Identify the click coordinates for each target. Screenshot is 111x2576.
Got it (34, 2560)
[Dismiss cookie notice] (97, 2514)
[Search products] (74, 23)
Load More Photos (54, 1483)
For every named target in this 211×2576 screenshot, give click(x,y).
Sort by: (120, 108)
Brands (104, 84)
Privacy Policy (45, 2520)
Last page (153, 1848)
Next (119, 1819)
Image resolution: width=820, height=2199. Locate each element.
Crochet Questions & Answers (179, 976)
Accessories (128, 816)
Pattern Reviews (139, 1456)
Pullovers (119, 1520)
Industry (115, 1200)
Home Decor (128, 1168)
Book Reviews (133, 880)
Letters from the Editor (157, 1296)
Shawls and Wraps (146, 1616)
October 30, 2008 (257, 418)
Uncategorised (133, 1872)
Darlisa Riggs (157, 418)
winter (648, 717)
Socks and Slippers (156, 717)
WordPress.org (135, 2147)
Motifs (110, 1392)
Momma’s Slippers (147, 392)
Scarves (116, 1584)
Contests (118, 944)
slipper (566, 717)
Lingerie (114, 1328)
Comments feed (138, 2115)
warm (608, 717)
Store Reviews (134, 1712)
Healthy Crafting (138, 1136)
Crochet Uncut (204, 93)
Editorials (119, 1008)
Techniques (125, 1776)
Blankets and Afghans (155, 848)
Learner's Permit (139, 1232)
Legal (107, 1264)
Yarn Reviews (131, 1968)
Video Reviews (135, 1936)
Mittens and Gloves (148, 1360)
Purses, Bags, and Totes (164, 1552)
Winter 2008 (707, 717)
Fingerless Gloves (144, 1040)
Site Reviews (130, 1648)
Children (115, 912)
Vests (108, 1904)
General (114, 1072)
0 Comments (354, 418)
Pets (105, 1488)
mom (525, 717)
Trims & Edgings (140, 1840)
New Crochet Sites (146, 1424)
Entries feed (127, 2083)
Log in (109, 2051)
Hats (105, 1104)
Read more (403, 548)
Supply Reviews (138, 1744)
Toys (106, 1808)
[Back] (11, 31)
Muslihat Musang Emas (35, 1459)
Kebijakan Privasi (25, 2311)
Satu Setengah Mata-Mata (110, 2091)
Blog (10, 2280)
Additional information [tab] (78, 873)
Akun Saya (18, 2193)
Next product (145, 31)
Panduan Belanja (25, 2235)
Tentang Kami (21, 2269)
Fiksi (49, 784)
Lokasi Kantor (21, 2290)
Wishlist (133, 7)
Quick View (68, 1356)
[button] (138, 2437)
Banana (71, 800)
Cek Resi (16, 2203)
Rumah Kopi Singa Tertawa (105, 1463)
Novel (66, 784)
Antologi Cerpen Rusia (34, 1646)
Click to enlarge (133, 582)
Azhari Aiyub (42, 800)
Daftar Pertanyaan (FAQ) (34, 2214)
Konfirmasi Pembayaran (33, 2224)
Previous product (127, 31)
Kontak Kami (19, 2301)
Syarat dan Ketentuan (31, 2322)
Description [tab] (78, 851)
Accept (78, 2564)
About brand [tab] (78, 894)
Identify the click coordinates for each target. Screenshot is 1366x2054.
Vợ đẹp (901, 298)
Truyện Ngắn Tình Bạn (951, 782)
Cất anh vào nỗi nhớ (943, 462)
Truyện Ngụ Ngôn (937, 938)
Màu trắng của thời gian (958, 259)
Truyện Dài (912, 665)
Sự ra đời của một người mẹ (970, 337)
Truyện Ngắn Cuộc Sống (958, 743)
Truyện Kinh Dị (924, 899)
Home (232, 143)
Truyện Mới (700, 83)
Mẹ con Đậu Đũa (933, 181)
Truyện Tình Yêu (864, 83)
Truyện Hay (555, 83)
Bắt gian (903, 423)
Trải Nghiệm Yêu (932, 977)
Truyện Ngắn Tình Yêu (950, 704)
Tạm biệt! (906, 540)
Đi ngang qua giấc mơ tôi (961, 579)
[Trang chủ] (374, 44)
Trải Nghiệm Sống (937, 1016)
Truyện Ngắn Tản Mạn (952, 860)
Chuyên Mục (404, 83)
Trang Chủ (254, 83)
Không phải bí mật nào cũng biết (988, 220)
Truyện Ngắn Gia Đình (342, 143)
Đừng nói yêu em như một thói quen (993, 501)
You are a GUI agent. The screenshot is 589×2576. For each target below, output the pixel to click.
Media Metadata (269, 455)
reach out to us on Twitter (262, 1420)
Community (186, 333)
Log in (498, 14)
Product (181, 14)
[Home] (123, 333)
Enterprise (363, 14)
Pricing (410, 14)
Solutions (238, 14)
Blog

• Your assignment:
Only the lines above starting at the line that holds "You are a GUI" and ending at the line that holds "Solutions (238, 14)" are to be repeated, exactly and in full.

• Response below:
You are a GUI agent. The screenshot is 589×2576. For each target below, output the pixel to click.
Media Metadata (269, 455)
reach out to us on Twitter (262, 1420)
Community (186, 333)
Log in (498, 14)
Product (181, 14)
[Home] (123, 333)
Enterprise (363, 14)
Pricing (410, 14)
Solutions (238, 14)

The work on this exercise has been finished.